Mais la phrase la plus émouvante de la plaidoirie de Me Badinter a été celle qu'il a consacrée au problème de la peine de mort. Le défenseur a rappelé les témoignages du Pr Lwoff, prix Nobel de médecine, qui a fait part à la cour d'assises de ses scrupules, tant moraux que scientifiques, le témoignage du Pr Léauté, directeur de l'Institut de criminologie, qui a affirmé que la peine de mort n'avait aucune valeur d'exemplarité ni influence régressive sur la criminalité, le témoignage du Dr Roumageon qui a dit que la peine de mort ne servait à rien, le témoignage de l'abbé Clavier, aumônier de la prison de la Santé, qui a dit que l'horreur ne devait pas répondre à l'horreur. Et l'avocat s'est écrié : « En même temps qu'on réclame la peine de mort, on réduit le budget de prévention du crime, à travers les crédits alloués à la justice. Il ne faut pas croire que parce qu'on *liquide* un criminel, on en a fini avec le crime ».
L'exhortation finale du défenseur était adressée aux jurés : « N'allumez pas les fagots du feu de la colère. La justice, est-ce la douleur des parents du petit Philippe Bertrand ajoutée à la douleur des parents de Patrick Henry si vous le laissez guillotiner ? »
« La mort d'un homme de 22 ans pour répondre à la mort d'un enfant de 7 ans, ce n'est pas la justice. C'est autre chose. Car la justice ne tue pas. Ou alors elle n'est plus rien, elle est vaincue ».
Regardant les jurés bien en face, l'un après l'autre, Me Badinter leur a adressé cette dernière supplique : « Si vous décidez de tuer Patrick Henry, c'est chacun de vos visages que je reverrai au petit matin, à l'aube.

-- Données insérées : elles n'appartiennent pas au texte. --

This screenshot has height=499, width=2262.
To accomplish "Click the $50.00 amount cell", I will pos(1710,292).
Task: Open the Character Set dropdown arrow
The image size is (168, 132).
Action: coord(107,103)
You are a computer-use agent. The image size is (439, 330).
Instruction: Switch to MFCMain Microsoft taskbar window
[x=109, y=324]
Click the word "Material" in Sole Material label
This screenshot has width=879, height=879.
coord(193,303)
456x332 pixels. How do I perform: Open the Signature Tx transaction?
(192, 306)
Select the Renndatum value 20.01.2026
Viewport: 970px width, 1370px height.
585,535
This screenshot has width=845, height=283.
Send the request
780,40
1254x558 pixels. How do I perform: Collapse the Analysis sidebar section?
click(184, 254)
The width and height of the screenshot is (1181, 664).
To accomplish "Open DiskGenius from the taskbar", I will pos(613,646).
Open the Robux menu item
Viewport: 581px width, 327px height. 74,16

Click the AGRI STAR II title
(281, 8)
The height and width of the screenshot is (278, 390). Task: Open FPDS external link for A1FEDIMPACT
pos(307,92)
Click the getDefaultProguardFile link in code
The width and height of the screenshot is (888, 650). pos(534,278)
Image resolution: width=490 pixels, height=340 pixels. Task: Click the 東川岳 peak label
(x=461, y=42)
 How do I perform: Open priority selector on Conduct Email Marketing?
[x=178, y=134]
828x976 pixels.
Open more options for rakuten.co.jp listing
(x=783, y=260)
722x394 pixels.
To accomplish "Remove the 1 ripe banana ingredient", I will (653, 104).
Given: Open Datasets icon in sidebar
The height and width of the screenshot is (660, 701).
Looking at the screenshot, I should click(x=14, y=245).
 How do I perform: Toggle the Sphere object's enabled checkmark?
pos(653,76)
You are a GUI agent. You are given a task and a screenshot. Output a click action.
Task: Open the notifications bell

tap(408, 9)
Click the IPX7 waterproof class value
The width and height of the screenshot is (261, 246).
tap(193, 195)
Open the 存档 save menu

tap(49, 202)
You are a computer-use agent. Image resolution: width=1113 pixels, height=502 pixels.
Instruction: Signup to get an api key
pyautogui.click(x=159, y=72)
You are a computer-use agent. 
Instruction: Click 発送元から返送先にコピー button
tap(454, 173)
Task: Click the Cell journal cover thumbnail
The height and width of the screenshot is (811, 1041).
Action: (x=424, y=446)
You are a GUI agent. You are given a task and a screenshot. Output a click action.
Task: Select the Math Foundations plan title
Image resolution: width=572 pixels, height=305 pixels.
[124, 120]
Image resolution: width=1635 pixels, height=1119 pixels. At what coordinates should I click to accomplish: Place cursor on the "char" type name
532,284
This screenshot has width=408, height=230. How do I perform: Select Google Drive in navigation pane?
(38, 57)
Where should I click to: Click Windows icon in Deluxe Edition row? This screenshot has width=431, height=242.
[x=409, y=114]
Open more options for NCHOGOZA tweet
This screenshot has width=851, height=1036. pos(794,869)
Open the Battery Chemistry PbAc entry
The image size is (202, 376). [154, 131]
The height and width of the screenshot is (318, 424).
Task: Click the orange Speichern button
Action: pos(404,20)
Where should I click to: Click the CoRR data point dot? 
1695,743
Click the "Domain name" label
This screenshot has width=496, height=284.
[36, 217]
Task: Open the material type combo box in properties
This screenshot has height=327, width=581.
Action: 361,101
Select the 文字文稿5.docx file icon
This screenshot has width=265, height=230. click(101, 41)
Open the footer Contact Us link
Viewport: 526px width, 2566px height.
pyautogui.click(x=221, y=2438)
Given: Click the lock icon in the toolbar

Et je me dirai que c'est vous qui avez décidé. Ou un jour, vous direz à vos enfants que vous avez condamné un homme à mourir. Vous verrez alors leur regard... »
Auparavant, le second défenseur de Patrick Henry, Me Rocquillo, bâtonnier du barreau de Chaumont, avait demandé aux jurés de ne pas se laisser entraîner par la passion et par la campagne de haine qui a entouré cette affaire.
« Il a régné ici, tant à l'époque de la douloureuse affaire qu'au moment du procès, une affreuse odeur de sang. Celle du sang de la victime et celle du sang de l'accusé. Un enfant est mort. La mort de celui qui l'a tué ? Je ne sais pas si ce sera faire justice. Mais cela n'enlèvera rien à la douleur des parents de la petite victime ».